▶ [Data shown]
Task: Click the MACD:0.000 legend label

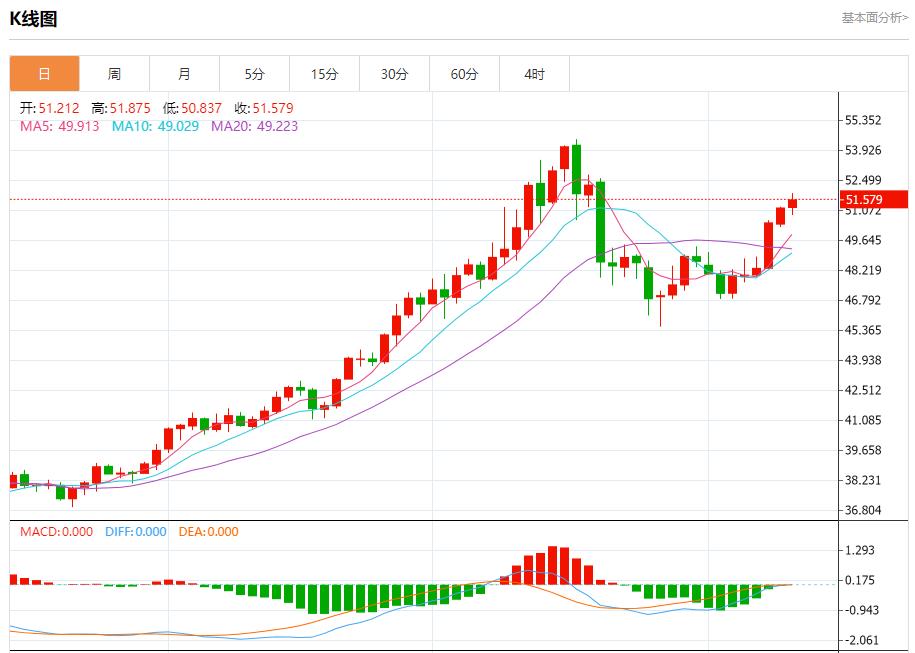Action: [x=58, y=532]
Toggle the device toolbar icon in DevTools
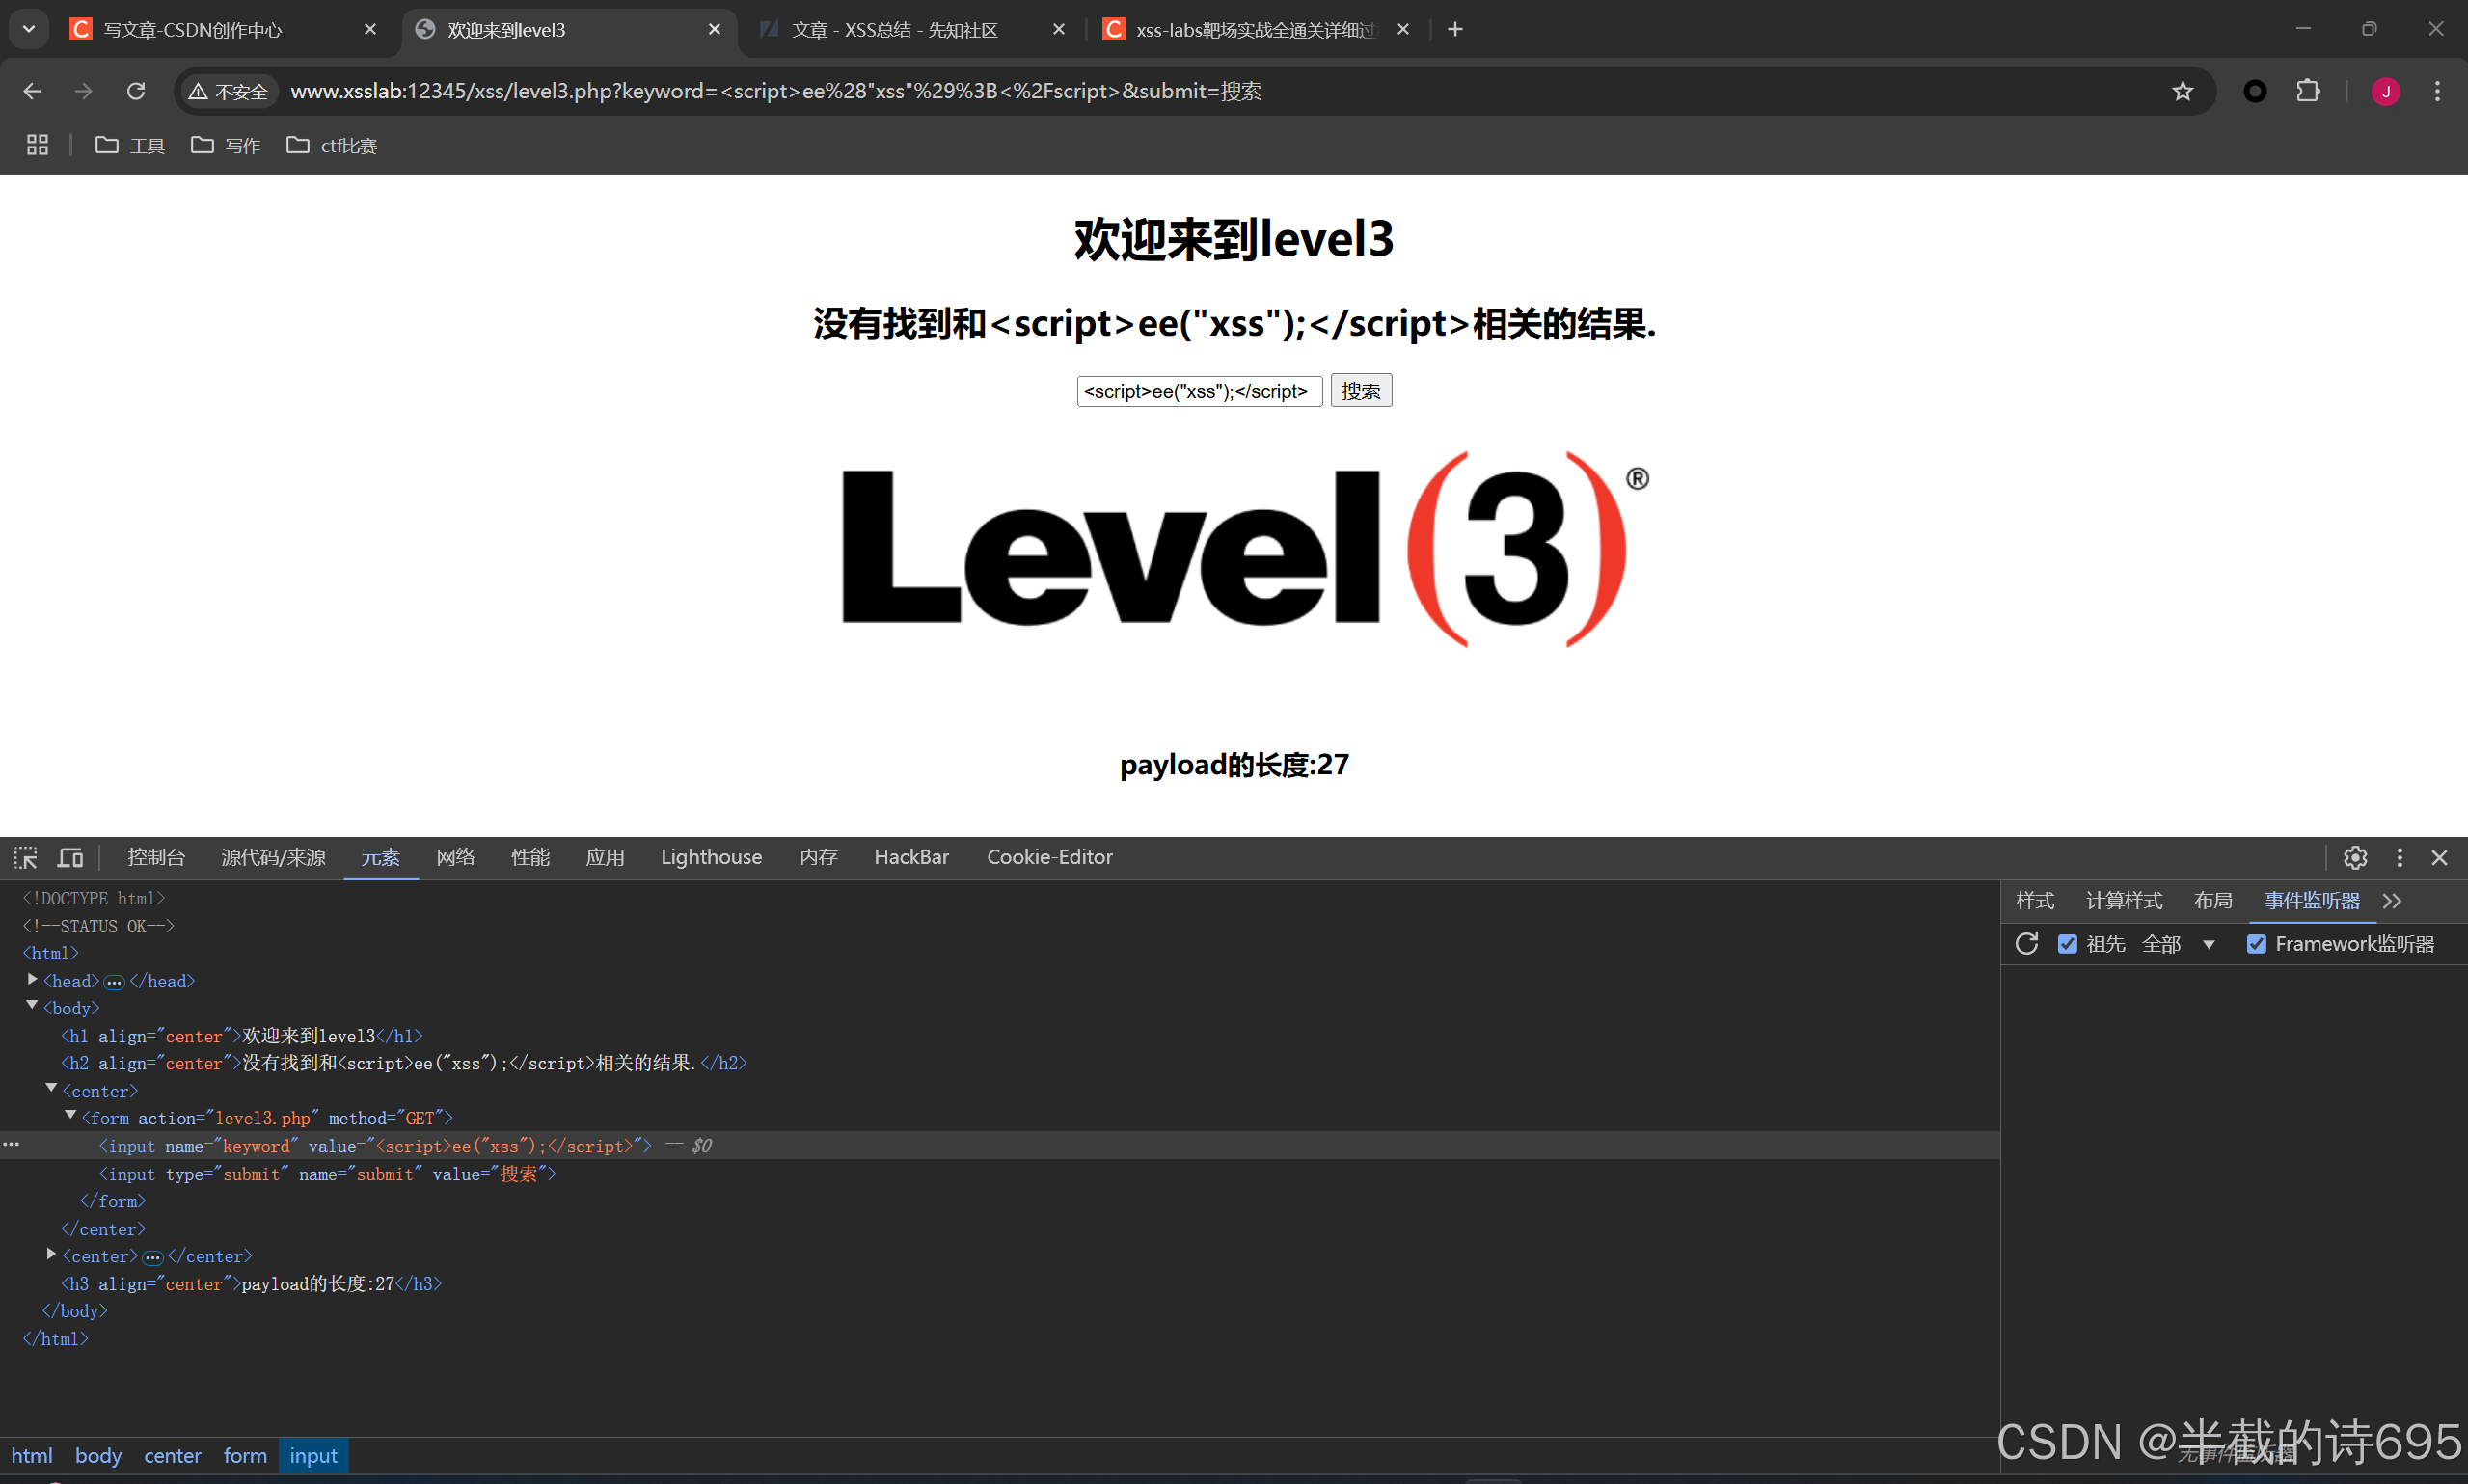 point(70,857)
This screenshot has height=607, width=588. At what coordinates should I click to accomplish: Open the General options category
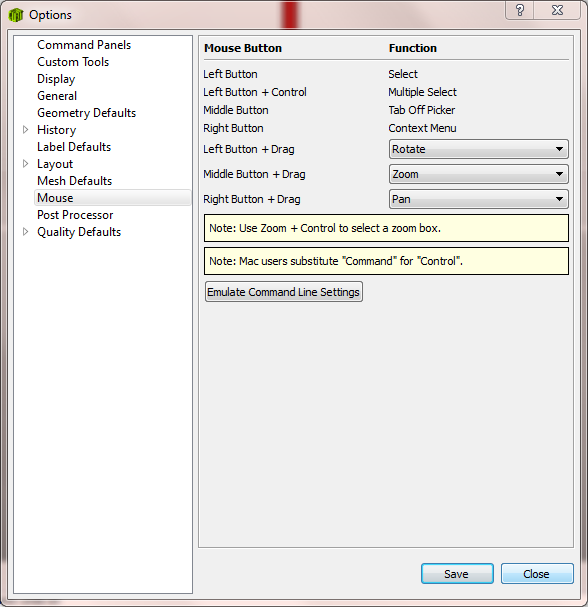coord(57,96)
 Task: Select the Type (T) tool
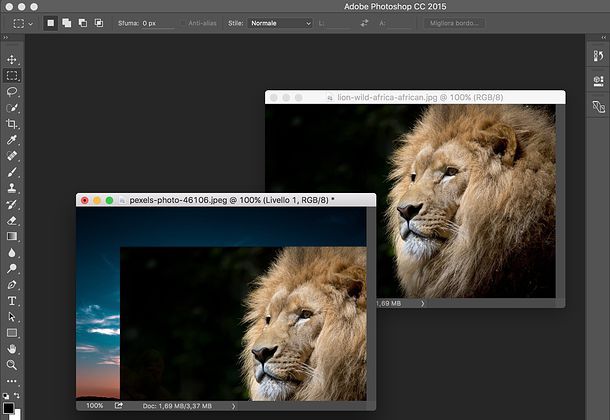click(x=12, y=300)
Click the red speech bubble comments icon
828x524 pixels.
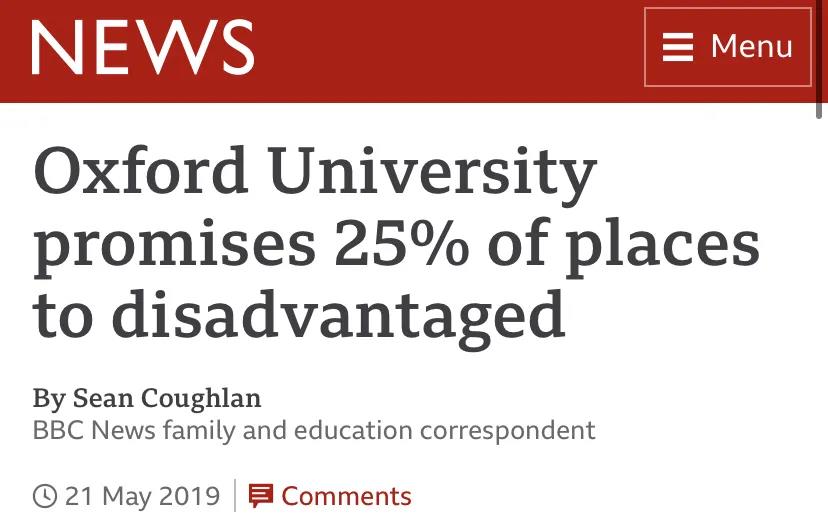pyautogui.click(x=261, y=496)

▶ [Task objective]
Please pick out each line above that contains the word "icon" and copy those lines in full.

▶ [Solution]
Toggle the device toolbar icon in DevTools
Click the red speech bubble comments icon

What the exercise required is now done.